Begin at the line containing "Remove the content_checked" and retype each line through the end of the records exactly. Include nothing else and no pictures.

(Beginning of EXERCISE DATA)

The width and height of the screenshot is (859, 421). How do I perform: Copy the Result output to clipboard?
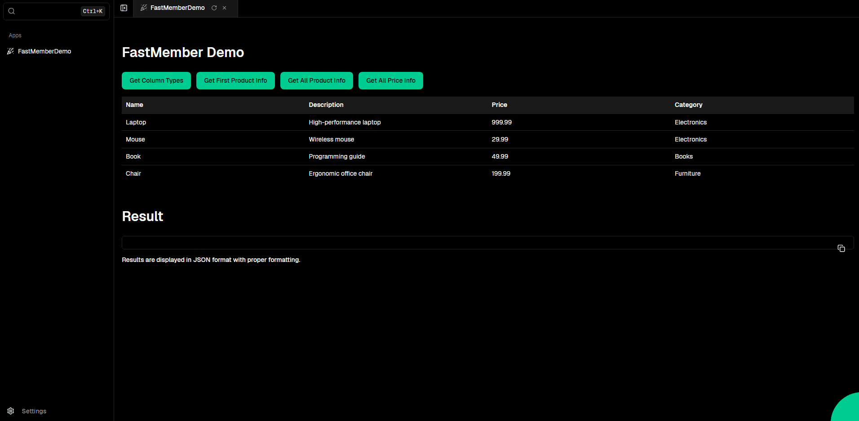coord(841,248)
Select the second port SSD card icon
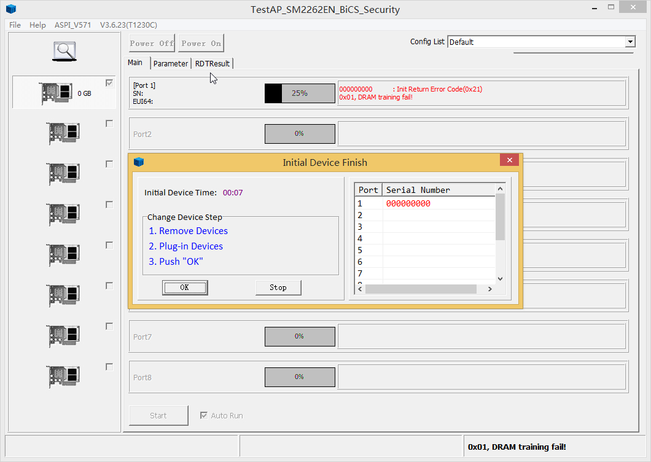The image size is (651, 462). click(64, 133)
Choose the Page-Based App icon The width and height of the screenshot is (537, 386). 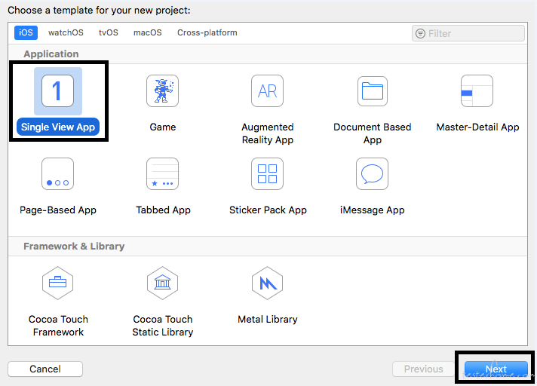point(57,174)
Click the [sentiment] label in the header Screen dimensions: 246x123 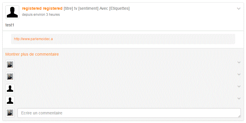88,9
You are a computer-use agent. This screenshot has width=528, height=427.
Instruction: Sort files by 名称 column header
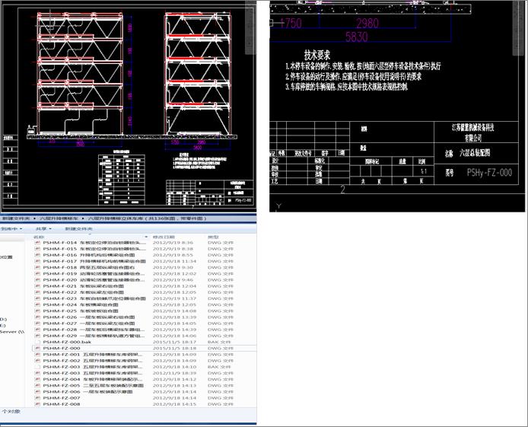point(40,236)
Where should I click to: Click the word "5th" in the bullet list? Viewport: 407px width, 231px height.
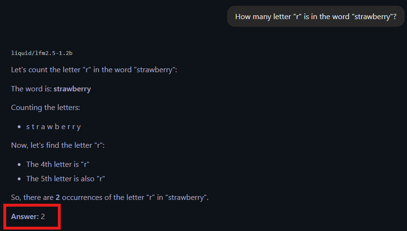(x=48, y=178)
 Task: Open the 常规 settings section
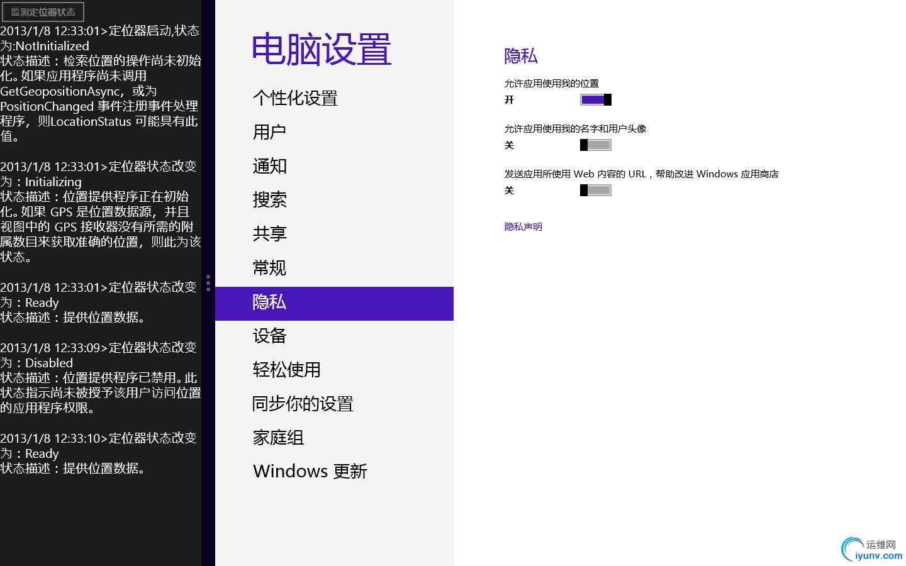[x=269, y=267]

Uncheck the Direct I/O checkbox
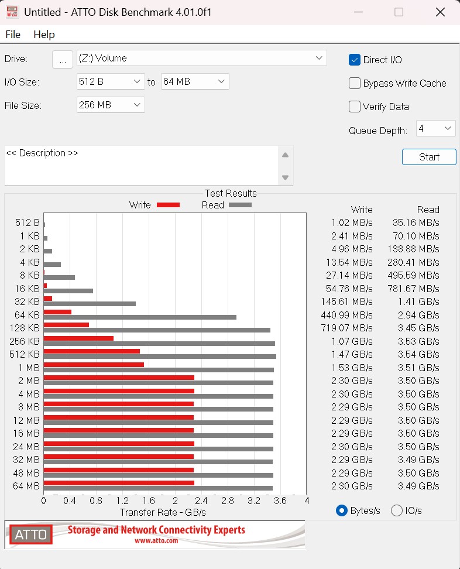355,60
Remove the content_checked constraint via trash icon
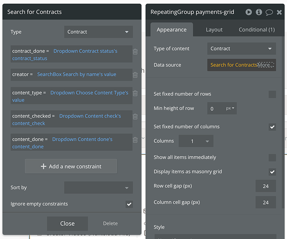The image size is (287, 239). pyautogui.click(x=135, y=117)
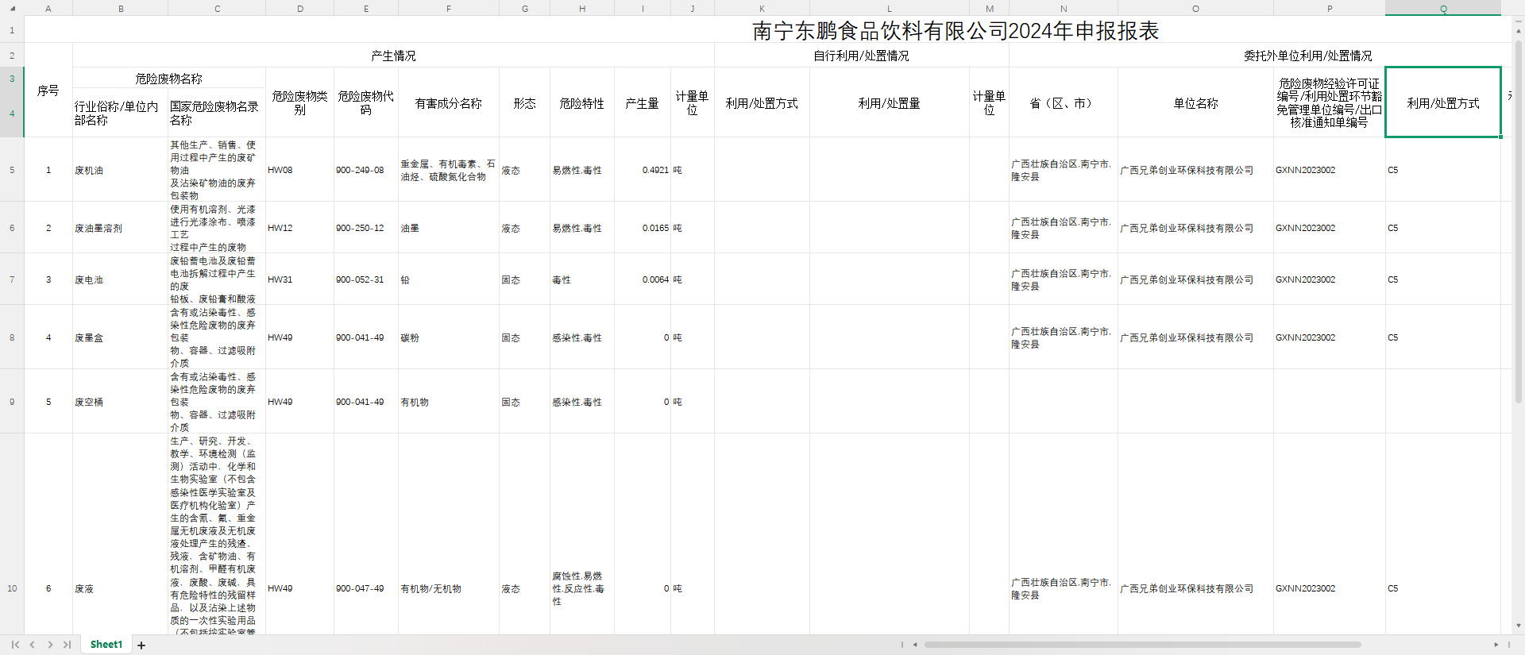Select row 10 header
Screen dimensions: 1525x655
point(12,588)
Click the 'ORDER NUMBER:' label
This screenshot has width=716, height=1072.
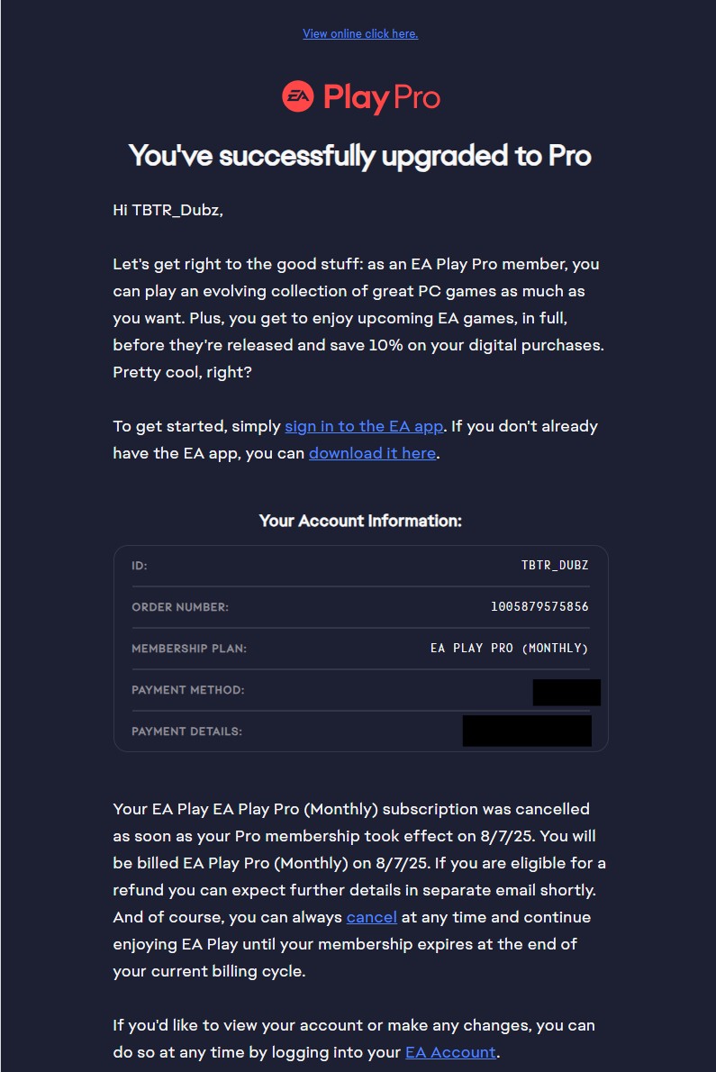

(End of EXERCISE DATA)

## SOLUTION TO THE PROBLEM
Remove the content_checked constraint via trash icon
The image size is (287, 239). pyautogui.click(x=135, y=117)
Select row 10 header
Screen dimensions: 1525x655
point(12,588)
Click the 'ORDER NUMBER:' label
This screenshot has width=716, height=1072.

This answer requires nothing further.